Meta Needs to Stop Spending as If It’s a Cloud Giant

The AI hyperscalers are lumped together for obvious reasons, but after the four largest reported their earnings on Wednesday night, it became abundantly clear that one of these big-spending giants is not like the others.

Shares of Meta Platforms Inc., the night’s biggest loser, were down 7% in after-hours trading as Mark Zuckerberg counted the cost of declaring yet another capex increase. The latest estimate calls for as much as $145 billion for the year, up from the last forecast of up to $135 billion.

That spending is in the same arena as the other cloud businesses. Except, Meta isn’t a cloud business. So when it breaks the news that it’s going to need to spend even more, it can’t point to healthy growth in cloud sales from AI — because obviously there aren’t any. Investors are right to question what Meta will get in return for all that AI investment when ultimately its only client is itself.

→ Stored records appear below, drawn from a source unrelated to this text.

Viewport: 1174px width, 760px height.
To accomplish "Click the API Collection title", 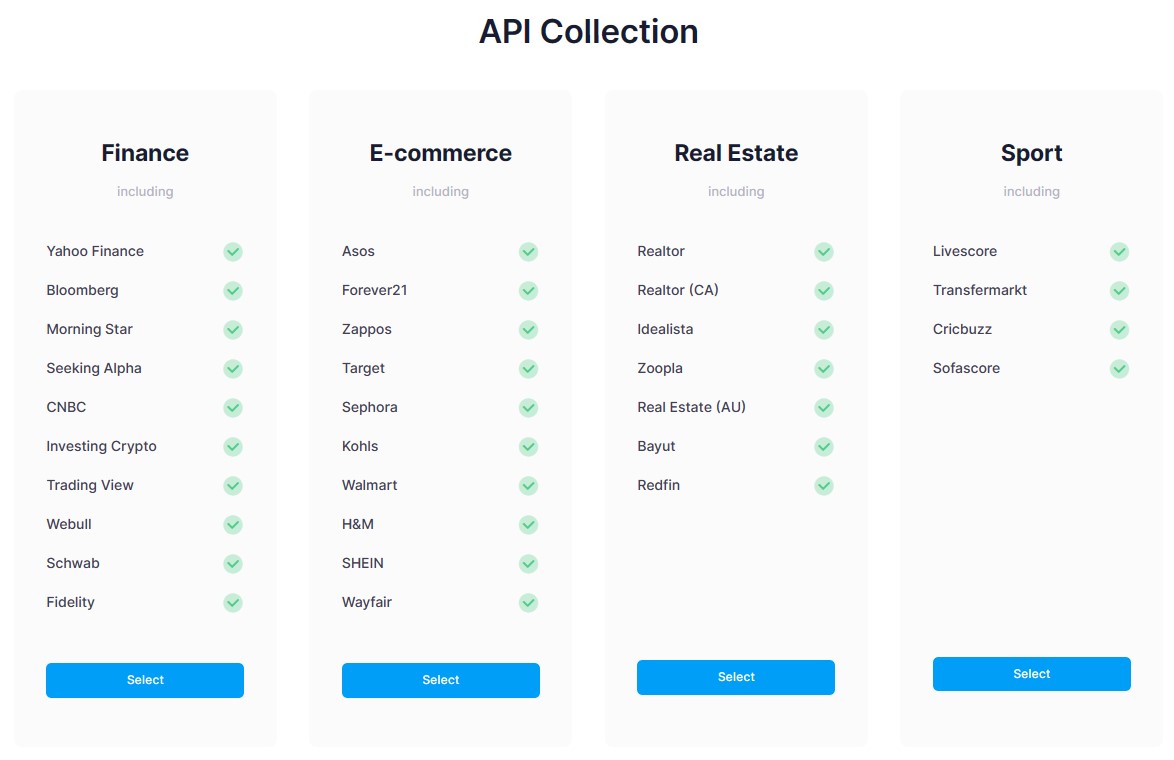I will [x=588, y=31].
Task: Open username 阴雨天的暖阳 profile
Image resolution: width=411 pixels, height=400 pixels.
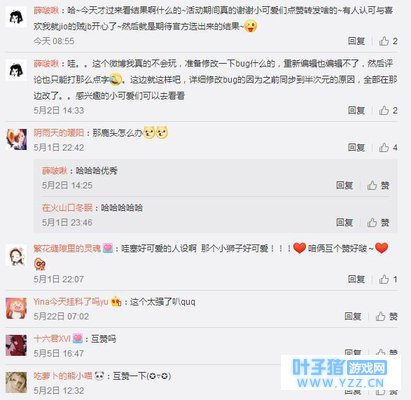Action: [x=59, y=133]
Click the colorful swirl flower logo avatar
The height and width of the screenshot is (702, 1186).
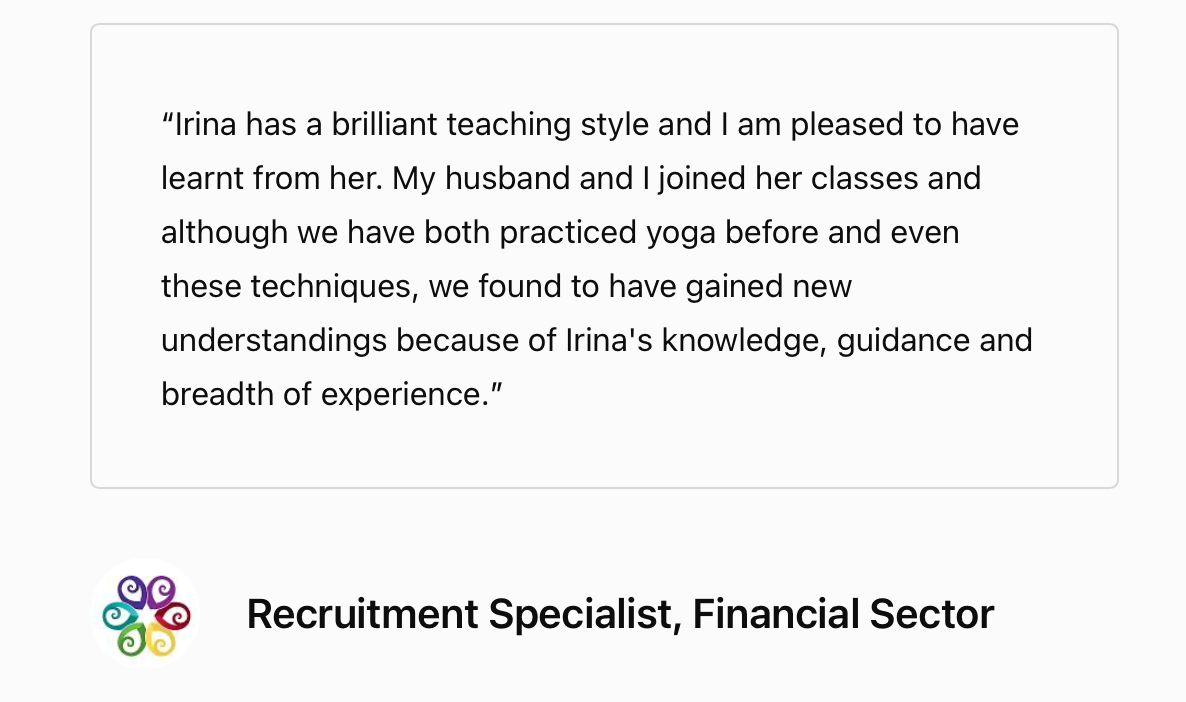click(146, 613)
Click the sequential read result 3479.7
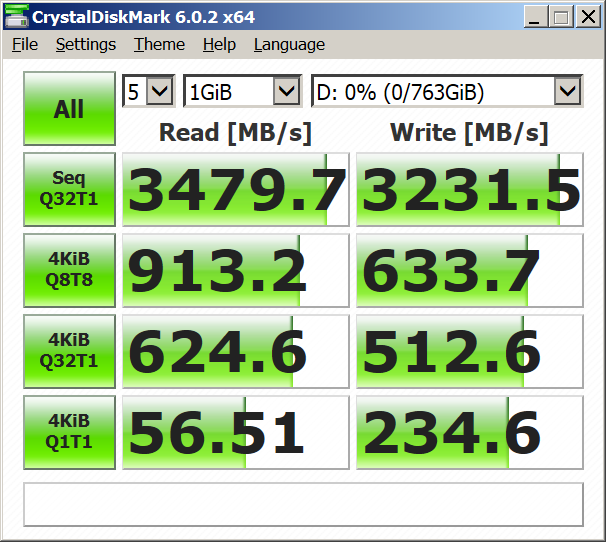 236,189
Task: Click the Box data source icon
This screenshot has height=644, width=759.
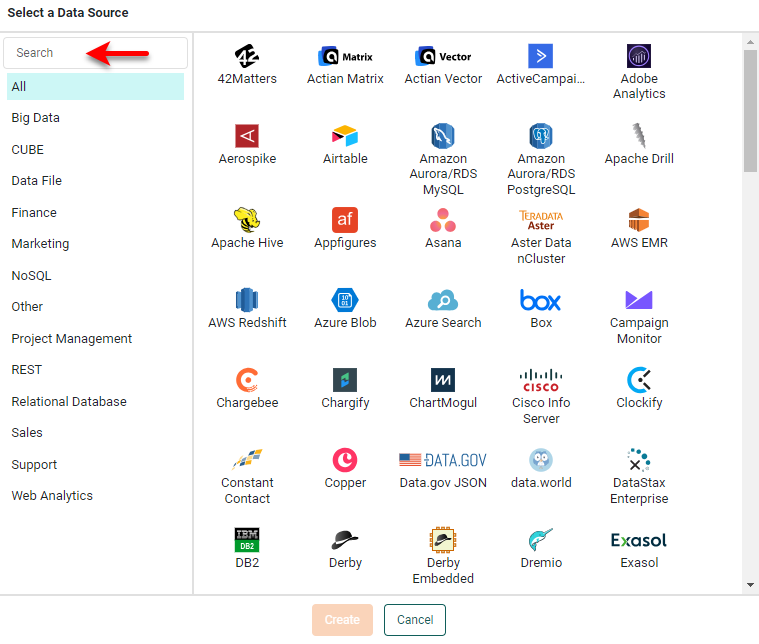Action: (541, 300)
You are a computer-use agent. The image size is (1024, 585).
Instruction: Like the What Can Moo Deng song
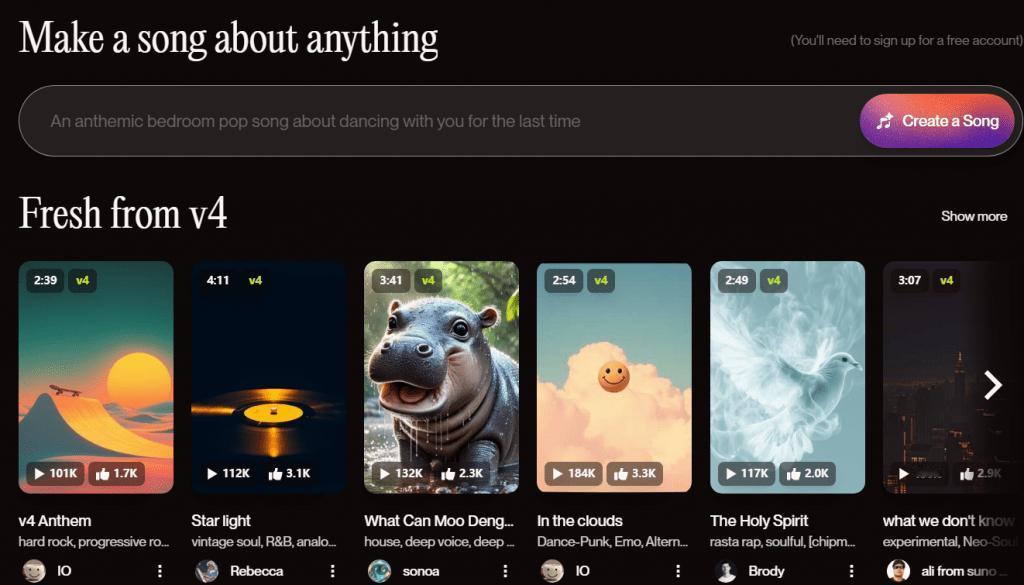pos(462,473)
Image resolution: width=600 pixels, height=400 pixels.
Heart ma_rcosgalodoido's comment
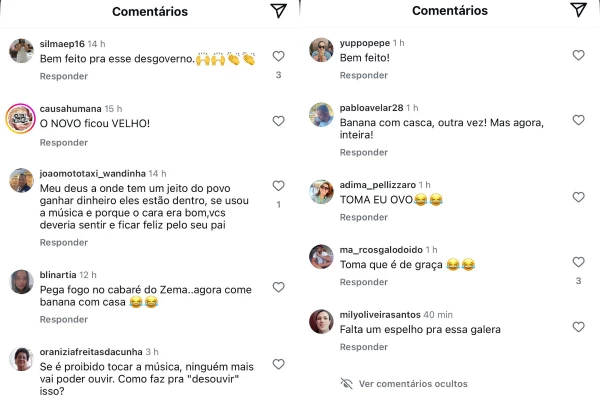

Contrast Meta’s evening to one of the night’s winners, Alphabet Inc.’s Google. As well as demonstrating that its legacy business is fending off the threat from AI, the company’s 63% cloud revenue growth made its projected capex increase, to as much as $190 billion for the year, far easier to swallow. Like Meta, Google has its own AI chips, except they are being sold to other companies as well as being used to run Google’s own AI workloads more efficiently. Its shares gained 4% in after-hours trading.

Also consider Amazon.com Inc., which reported higher spending as well but did so off the back of better-than-expected revenue growth for its cloud unit — 28%, the fastest since 2022. That’s before it brings on its new partner, OpenAI, alongside existing client Anthropic. Both AI labs are the front-runners in offering the coding functionality that has been AI’s most significant break-out use case so far.

Even Microsoft Corp., which was been held back by worries about OpenAI’s future, managed to use its earnings call to restore some confidence with positive signals on cloud growth and “seats” for its AI-enhanced tools.